Kurtulmus: "L’état d’urgence n’est pas contraire à la Convention européenne des droits de l'homme"

Le vice-Premier ministre Numan Kurtulmuş s’est exprimé pour éviter les malentendus au sujet de l’état d’urgence et de la Convention européenne des droits de l’homme

Kurtulmus: "L’état d’urgence n’est pas contraire à la Convention européenne des droits de l'homme"

Dans un entretien avec un correspondant de l’Agence Anatolie (AA), le vice-Premier ministre Numan Kurtulmuş s’est exprimé pour éviter les malentendus au sujet de l’état d’urgence et de la Convention européenne des droits de l’homme.

 «Il faut tout d’abord préciser un point. L’état d’urgence annoncé aujourd’hui en Turquie sera mise en œuvre pour renforcer la capacité d’action en soi de l’Etat afin de protéger la nation et l’Etat contre la tentative de coup d’Etat du 15 juillet. Le quotidien de notre nation sera en aucun cas influencé négativement. Aucun pas en arrière n’aura lieu au sujet des droits et libertés fondamentaux. De plus, il n’y aura aucun retour en arrière du point de vue des normes démocratiques de la Turquie. De la même manière, tout le système économique en ce qui concerne les activités économiques de la Turquie continue de fonctionner. L’intervention aux conditions du marché libre n’est pas question» a déclaré M. Kurtulmuş.

Il a notamment précisé que la Turquie vivait l’une de ses plus importantes journées de son histoire politique avec la mise en vigueur de l’état d’urgence. Il a tenu à préciser que les dizaines d’état d’urgence annoncés dans l’histoire politique turque avaient généralement visé la nation turque.

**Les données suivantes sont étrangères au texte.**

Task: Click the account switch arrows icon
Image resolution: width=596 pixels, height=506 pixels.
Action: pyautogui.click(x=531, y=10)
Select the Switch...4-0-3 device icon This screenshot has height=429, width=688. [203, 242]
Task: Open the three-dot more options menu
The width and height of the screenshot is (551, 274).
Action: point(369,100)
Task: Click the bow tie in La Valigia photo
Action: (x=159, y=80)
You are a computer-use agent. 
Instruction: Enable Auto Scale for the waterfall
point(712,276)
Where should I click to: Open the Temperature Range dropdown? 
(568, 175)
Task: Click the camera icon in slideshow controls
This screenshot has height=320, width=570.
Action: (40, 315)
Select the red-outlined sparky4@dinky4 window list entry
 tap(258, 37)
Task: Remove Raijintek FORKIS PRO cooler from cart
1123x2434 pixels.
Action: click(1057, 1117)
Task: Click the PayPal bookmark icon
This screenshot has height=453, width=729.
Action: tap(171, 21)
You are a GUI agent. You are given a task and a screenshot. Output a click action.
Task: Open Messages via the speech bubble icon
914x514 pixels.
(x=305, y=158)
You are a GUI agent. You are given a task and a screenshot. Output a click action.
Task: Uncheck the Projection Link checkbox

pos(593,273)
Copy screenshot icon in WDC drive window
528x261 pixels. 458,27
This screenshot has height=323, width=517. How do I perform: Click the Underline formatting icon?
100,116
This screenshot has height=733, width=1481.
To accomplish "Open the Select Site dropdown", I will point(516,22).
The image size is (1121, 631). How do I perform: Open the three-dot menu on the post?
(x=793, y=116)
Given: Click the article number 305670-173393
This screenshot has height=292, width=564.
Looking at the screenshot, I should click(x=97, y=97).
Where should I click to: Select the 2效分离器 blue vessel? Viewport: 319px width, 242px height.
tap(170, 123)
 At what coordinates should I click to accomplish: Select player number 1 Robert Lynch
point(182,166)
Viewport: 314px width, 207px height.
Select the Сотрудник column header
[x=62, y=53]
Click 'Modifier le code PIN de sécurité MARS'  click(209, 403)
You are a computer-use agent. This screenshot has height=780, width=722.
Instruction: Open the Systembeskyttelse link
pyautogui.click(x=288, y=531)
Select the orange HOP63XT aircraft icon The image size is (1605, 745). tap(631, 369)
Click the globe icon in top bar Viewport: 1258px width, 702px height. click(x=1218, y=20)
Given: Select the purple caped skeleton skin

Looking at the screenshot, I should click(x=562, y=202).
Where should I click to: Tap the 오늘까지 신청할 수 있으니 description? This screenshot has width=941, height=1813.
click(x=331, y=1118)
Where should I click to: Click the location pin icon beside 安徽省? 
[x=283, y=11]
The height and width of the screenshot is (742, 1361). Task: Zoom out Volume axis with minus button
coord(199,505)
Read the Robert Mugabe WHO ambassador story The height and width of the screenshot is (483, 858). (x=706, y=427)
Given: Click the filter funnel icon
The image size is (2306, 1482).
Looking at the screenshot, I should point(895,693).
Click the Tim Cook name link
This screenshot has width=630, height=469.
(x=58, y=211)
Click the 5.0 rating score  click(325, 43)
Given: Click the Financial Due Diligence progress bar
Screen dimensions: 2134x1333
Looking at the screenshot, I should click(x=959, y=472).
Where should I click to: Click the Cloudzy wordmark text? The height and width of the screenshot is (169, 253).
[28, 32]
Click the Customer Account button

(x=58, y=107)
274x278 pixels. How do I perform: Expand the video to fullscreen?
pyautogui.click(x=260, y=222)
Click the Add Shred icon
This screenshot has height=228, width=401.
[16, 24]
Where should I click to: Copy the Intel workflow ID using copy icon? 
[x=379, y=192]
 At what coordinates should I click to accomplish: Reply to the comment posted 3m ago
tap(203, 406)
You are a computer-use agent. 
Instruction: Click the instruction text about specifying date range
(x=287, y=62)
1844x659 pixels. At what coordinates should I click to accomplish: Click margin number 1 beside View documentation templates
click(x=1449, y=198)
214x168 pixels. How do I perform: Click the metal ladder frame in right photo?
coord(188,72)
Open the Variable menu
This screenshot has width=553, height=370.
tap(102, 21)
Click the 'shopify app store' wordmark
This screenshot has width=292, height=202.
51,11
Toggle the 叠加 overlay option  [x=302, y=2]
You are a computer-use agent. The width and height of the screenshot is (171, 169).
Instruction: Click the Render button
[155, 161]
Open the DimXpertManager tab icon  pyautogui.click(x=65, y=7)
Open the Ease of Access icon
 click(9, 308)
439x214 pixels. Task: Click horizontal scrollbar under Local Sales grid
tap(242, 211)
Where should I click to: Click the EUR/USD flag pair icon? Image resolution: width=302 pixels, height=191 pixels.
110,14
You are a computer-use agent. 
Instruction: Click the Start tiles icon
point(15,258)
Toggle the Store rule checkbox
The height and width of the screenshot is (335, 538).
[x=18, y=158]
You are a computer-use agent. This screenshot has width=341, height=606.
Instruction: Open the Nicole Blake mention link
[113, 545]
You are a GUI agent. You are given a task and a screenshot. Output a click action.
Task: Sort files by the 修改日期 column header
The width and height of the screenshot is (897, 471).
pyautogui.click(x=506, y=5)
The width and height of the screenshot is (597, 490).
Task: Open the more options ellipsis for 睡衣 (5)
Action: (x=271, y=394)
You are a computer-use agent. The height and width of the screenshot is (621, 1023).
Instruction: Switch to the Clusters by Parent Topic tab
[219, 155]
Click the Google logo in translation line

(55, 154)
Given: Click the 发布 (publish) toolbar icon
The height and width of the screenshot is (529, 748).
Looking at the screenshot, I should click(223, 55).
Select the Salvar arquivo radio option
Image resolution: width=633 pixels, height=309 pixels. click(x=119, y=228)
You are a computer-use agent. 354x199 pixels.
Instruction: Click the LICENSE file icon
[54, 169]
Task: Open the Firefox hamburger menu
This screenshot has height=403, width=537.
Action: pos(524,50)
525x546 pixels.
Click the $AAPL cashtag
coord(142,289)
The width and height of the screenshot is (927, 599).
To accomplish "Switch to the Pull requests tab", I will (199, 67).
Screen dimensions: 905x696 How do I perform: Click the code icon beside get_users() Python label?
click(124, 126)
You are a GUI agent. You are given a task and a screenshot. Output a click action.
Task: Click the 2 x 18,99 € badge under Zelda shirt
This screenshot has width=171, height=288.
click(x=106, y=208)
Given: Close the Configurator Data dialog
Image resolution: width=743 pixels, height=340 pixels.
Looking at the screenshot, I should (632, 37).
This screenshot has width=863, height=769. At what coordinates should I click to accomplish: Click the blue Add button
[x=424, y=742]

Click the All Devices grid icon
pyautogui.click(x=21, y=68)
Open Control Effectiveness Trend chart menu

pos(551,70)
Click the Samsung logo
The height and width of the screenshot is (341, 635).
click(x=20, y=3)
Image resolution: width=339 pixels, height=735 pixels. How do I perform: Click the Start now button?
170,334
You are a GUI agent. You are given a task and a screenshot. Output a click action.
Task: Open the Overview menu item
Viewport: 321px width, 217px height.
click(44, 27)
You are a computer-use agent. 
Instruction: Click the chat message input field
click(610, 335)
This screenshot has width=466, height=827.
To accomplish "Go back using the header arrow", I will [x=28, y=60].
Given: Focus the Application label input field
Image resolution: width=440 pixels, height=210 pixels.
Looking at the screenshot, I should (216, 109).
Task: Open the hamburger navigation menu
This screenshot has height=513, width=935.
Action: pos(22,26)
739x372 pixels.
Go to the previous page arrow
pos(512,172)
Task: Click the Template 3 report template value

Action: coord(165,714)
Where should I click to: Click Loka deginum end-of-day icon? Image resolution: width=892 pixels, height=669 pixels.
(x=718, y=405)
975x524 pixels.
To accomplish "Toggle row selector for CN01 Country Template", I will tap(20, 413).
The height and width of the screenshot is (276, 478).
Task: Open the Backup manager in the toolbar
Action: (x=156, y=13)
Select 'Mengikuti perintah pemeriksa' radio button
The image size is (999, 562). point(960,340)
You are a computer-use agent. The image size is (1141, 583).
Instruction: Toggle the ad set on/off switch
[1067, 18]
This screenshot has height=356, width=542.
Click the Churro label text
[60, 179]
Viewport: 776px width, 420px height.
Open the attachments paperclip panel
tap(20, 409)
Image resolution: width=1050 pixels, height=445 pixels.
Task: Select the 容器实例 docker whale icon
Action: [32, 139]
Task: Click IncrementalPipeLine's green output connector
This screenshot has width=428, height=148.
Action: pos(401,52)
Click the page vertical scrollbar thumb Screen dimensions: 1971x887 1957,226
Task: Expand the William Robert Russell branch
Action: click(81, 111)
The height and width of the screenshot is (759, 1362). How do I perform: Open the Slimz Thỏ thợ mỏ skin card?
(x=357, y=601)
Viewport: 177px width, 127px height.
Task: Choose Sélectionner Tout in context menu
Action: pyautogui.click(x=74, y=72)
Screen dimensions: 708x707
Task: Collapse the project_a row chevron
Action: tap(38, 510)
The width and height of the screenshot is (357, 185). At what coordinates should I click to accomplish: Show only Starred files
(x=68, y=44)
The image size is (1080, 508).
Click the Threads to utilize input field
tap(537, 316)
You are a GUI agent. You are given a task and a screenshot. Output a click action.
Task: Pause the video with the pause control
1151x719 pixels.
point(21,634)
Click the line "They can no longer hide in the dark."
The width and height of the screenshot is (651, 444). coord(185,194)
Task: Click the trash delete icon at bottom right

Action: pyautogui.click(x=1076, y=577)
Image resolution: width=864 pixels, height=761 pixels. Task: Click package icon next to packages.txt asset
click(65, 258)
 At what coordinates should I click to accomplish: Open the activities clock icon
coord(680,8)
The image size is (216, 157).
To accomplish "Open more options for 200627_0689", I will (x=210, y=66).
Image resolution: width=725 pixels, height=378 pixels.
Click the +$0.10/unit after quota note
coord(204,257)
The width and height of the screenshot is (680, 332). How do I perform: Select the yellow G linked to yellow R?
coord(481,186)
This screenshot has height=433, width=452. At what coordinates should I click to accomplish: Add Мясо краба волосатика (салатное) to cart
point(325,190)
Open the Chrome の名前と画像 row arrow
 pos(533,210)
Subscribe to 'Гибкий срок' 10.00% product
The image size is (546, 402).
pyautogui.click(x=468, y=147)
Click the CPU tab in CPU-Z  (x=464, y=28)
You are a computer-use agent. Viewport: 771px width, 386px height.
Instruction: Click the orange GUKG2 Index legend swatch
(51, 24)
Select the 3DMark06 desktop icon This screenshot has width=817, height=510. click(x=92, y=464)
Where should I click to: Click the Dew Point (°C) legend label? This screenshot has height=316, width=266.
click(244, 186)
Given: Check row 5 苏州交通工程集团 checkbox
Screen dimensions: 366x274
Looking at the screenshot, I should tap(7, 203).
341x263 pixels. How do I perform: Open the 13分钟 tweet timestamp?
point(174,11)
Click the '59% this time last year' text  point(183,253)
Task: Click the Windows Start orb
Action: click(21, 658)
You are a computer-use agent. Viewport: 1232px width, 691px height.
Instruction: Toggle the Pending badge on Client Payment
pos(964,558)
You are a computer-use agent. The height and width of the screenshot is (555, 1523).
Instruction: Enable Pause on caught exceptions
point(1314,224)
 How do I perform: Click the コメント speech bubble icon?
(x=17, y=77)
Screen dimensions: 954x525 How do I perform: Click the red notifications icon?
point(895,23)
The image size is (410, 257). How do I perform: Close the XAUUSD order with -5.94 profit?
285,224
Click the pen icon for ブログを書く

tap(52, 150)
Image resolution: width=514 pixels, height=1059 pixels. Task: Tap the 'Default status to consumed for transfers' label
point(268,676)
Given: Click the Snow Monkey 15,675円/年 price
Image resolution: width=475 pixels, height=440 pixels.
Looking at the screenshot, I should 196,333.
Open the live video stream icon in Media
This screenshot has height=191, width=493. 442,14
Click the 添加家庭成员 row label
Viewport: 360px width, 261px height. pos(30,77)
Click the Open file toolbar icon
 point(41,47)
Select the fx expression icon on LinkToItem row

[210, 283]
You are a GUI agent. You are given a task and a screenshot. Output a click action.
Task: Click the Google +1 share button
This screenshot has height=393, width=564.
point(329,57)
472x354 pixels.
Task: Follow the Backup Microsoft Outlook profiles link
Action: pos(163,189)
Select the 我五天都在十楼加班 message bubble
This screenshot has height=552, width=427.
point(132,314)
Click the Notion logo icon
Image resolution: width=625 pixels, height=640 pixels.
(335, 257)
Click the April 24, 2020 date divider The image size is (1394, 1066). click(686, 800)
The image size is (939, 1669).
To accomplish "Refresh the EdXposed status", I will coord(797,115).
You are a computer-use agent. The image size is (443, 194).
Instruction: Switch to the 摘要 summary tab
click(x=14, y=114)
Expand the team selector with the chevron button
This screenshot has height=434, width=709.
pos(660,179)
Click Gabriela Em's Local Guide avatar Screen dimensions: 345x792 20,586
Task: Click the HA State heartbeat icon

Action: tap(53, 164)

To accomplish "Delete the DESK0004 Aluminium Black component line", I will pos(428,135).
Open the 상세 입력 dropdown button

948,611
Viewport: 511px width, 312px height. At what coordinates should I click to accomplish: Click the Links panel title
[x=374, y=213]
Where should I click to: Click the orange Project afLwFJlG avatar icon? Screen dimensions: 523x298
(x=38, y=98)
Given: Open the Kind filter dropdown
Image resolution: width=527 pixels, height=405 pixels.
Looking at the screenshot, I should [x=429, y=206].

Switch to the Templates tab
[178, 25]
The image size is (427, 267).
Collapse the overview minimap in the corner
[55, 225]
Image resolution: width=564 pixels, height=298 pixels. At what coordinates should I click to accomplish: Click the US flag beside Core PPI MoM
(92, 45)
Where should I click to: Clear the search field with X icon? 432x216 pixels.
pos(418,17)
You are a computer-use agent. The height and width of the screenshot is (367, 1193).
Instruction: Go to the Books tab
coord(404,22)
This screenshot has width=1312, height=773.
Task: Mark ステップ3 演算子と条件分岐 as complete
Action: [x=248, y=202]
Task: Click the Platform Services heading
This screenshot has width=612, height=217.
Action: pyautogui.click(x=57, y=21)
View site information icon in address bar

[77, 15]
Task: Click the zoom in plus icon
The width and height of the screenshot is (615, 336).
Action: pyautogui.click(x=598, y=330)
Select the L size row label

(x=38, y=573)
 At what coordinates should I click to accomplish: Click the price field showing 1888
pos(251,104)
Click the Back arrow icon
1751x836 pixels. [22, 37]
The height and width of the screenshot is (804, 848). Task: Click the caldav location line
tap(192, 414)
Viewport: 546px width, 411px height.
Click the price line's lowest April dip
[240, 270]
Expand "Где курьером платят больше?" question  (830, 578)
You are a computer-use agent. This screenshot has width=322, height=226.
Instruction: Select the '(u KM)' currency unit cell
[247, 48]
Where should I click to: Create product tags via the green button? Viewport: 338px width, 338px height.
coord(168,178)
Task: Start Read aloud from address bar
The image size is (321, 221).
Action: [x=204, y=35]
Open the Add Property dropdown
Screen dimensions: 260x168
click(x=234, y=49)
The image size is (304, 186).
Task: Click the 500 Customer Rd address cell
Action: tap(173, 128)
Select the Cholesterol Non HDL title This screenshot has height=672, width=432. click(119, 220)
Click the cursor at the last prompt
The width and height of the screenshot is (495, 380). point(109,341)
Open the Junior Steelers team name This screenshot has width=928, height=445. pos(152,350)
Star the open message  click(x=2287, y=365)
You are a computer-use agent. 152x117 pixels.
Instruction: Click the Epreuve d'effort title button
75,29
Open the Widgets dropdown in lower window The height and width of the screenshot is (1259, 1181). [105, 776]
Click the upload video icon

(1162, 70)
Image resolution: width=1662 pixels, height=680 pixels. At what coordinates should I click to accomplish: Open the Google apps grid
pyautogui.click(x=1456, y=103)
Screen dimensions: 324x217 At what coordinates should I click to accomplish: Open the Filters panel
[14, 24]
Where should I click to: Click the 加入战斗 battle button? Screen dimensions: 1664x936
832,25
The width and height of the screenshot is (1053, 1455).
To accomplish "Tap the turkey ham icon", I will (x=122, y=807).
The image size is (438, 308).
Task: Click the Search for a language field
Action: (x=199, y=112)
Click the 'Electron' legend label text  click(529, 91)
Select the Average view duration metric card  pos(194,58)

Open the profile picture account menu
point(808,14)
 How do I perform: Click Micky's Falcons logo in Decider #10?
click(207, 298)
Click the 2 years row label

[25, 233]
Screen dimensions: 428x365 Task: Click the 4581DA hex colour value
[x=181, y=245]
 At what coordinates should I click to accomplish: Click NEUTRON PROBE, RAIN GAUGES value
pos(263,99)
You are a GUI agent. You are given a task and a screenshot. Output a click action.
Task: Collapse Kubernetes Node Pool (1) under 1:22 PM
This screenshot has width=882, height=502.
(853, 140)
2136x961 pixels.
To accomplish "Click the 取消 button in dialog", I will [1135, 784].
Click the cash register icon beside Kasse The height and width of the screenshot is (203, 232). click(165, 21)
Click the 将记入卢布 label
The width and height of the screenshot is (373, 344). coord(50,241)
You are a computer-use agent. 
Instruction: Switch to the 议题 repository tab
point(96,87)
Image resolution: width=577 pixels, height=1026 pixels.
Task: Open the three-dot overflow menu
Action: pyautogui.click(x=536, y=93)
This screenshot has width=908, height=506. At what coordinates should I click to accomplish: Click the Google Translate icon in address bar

 «La mise en œuvre de l’état d’urgence n’est pas contraire à la Convention européenne des droits de l’homme. L’article 15 de la Convention stipule qu’un pays membre contractant peut, dans le cadre des conditions répondant à l’état d’urgence, annoncer un état d’urgence et qu’il peut réduire ses responsabilités découlant de cette Convention ou qu’il peut, en terme juridique, les suspendre. De nombreux pays, dernièrement comme la France qui a mis en œuvre un état d’urgence contre le terrorisme, avaient annoncé au Conseil de l’Europe vouloir utiliser leur droit découlant de l’article 15 de la Convention. Maintenant, nous annonçons au Conseil de l’Europe l’usage de nos droits découlant de l’article 15 de la Convention européenne des droits de l’homme, c’est-à-dire que nous allons, pendant le délai de l’état d’urgence, suspendre nos responsabilités y afférentes ou que nous allons les réduire. C’est aussi simple que ça. L’état d’urgence n’est pas contraire à la Convention européenne des droits de l’homme» a déclaré M. Kurtulmuş.

«La Convention européenne des droits de l’homme donne droit à l’usage de l’état d’urgence aux pays membres, comme la République de Turquie, dans le cadre de leurs lois et Constitutions.  Outre cette Convention, même l’article 4 de la Convention des droits politiques et juridiques de l’ONU permet à la Turquie ou à un autre pays la déclaration de l’état d’urgence conformément au système juridique des pays concernés. Je tiens à préciser une nouvelle fois, car j’y vois une grande utilité, que la mise en pratique de l’état d’urgence n’est pas contraire à la Convention européenne des droits de l’homme» a souligné M. Kurtulmuş.

«Nous espérons que la situation qui a donné lieu à cet état d’urgence disparaitra dans les plus brefs délais et que la Turquie entrera à nouveau dans un nouveau processus. Peut-être que cet état d’urgence durera moins que la durée prévue, un mois ou un mois et demi je ne sais pas, mais notre objectif est de mettre rapidement fin à cet état d’urgence en Turquie. Notre objectif n’est pas de mettre en œuvre un état d’urgence qui va durer des mois, des années. Nous annonçons cet état d’urgence pour demander des comptes, au nom de la nation, à tous ceux qui ont participé d’une manière ou d’une autre à cette tentative de coup d’Etat, assurer la mise en place d’un ordre qui ne fera plus jamais l’objet d’une menace putschiste, tout en faisant les ajustements nécessaires au sein de l’Etat, contre cette grande menace de tentative de coup d’Etat à laquelle la République de Turquie a été exposée. Les spéculations faites à ce sujet ne sont pas fondées. En tant que pays contractant à la Convention européenne des droits de l’homme, nous allons utiliser nos droits découlant de cette Convention» a souligné le vice-Premier ministre.